Excerpt to read:
%%

In the newer version of our Integration API, support for Pagination was added to several open-ended GET endpoints. These endpoints were both highly used and tended to return the largest data sets. While a single open-ended GET call is efficient from the client’s perspective, this is not the case at scale. When many clients make open-ended GET calls, job queues can get backed up, leading to poor response time for all API users. Like time-sliced multi-threading, breaking large jobs into small pieces allows many simultaneous requests to be serviced while maintaining responsiveness.
Best Practices
When paginating through a dataset that is being constantly updated, there is a risk that returned records will differ from the database. It is possible that records are altered during Pagination shift position in the record set, causing them to be returned on more than one page, or in extreme cases not be returned at all.
Two new attributes: dateAdded and dateEdited have been added to resources returned from paginated calls. Not only do they enable highly targeted filtering, but they also can be used to reduce the risk of data accuracy issues described above.

%%

Instructions:
1. Condense the paragraph of the API pagination text that begins "In the newer version of our Integration API" into a short bulleted list that keeps its main facts.
2. According to the API pagination text, which two attributes were added to resources returned from paginated calls?
3. Write the next part of the API pagination text, picking up after its final sentence.

Material shown:
%%

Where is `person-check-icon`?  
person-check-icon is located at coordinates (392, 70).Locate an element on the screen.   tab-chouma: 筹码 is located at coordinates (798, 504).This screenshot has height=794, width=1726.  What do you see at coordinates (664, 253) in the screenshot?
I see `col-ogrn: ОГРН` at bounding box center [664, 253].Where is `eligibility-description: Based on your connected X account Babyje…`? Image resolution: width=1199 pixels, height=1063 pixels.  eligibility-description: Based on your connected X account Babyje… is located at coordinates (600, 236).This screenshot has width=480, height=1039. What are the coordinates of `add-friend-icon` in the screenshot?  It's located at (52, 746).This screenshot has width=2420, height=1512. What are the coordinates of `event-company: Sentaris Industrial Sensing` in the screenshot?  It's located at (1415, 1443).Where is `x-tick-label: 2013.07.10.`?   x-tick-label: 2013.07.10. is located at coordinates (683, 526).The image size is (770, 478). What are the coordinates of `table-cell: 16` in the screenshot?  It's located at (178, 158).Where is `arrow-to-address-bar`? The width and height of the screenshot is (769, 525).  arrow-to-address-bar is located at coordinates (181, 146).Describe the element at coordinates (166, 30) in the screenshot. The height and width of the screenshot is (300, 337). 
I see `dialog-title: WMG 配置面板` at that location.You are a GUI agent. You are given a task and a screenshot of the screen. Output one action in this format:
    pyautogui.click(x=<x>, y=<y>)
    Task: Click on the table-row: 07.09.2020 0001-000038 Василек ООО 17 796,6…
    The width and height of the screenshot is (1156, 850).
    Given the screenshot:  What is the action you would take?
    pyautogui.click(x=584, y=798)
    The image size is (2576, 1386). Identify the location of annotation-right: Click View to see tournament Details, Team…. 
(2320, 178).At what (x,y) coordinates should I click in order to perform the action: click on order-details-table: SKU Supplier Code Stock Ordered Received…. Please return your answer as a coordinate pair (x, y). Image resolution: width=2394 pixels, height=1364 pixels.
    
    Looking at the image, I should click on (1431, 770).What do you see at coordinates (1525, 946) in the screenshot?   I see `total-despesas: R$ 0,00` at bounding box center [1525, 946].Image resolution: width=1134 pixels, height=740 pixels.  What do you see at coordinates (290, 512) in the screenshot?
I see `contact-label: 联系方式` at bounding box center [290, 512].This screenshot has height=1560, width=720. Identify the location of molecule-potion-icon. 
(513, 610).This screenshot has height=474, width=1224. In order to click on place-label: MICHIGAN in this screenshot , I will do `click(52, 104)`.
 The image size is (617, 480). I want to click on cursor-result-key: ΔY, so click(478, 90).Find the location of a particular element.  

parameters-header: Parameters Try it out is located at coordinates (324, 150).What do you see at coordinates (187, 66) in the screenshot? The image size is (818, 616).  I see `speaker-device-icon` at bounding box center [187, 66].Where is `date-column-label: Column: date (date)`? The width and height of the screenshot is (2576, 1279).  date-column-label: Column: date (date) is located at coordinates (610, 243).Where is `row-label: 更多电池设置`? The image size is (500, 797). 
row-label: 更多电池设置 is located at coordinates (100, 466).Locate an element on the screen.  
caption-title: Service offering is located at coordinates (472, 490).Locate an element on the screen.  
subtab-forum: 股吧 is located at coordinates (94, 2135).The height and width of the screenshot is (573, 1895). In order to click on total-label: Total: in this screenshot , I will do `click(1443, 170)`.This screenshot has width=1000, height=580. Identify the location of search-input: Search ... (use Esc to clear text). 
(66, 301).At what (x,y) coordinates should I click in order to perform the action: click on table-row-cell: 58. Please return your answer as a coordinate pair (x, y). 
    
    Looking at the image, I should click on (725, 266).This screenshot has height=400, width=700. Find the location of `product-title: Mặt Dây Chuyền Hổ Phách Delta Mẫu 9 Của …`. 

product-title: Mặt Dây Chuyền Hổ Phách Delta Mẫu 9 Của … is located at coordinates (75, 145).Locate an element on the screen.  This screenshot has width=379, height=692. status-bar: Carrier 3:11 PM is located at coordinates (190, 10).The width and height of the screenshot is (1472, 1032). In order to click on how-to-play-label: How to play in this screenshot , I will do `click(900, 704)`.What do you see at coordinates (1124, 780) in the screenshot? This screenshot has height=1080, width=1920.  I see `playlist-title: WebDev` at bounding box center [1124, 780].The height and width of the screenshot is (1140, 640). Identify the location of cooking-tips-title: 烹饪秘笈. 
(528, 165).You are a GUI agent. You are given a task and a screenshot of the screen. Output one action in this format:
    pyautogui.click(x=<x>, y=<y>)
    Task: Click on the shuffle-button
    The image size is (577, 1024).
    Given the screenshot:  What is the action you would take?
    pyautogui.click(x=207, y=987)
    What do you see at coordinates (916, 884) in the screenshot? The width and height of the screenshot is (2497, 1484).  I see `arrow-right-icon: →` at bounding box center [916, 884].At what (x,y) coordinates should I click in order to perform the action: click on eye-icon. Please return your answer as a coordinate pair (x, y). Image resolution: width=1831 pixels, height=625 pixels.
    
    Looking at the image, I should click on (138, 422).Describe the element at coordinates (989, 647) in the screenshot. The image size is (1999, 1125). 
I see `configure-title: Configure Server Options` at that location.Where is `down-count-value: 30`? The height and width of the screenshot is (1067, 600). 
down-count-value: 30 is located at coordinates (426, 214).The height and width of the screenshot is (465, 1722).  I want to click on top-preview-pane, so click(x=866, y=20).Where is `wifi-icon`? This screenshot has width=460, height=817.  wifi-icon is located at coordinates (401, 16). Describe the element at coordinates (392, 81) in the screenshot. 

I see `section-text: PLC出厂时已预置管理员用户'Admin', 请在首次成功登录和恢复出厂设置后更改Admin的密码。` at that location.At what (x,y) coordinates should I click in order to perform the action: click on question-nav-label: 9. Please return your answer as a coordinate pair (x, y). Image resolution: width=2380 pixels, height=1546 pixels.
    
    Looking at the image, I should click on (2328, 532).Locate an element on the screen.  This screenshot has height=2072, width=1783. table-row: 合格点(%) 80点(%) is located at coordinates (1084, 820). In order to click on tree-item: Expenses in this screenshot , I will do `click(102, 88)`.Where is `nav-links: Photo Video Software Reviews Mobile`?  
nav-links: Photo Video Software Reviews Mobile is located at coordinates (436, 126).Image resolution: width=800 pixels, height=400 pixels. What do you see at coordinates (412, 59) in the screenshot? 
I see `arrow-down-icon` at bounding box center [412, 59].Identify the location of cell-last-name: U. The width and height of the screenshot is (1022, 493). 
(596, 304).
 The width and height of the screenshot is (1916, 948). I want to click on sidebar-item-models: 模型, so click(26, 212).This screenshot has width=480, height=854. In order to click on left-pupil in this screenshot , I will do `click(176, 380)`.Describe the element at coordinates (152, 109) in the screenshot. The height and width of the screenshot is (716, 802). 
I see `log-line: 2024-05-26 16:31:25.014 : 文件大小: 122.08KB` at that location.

%%

Expected responses:
1.
- The newer Integration API version added Pagination to several open-ended GET endpoints.
- These endpoints were heavily used and tended to return the largest data sets.
- A single open-ended GET call is efficient for the client but not at scale.
- Many clients making such calls can back up job queues and slow response time for all API users.
- Like time-sliced multi-threading, splitting large jobs into small pieces lets many simultaneous requests be served while staying responsive.

2. dateAdded and dateEdited.

3.
Below we describe two commonly used methods:
Frozen Snapshot
To closely emulate the behavior of an open-ended GET call, use filtering to return only records added or updated before the first pagination call. Like a non-paginated open-ended call, anything added after Pagination starts will not be included.
Sorting Oldest to Newest
To reduce the risk of excluding added records, use sorting to return the oldest records first (sorting on dateAdded), and any records added after Pagination started should show up on the last page(s). It’s a best practice to never sort results from newest to oldest.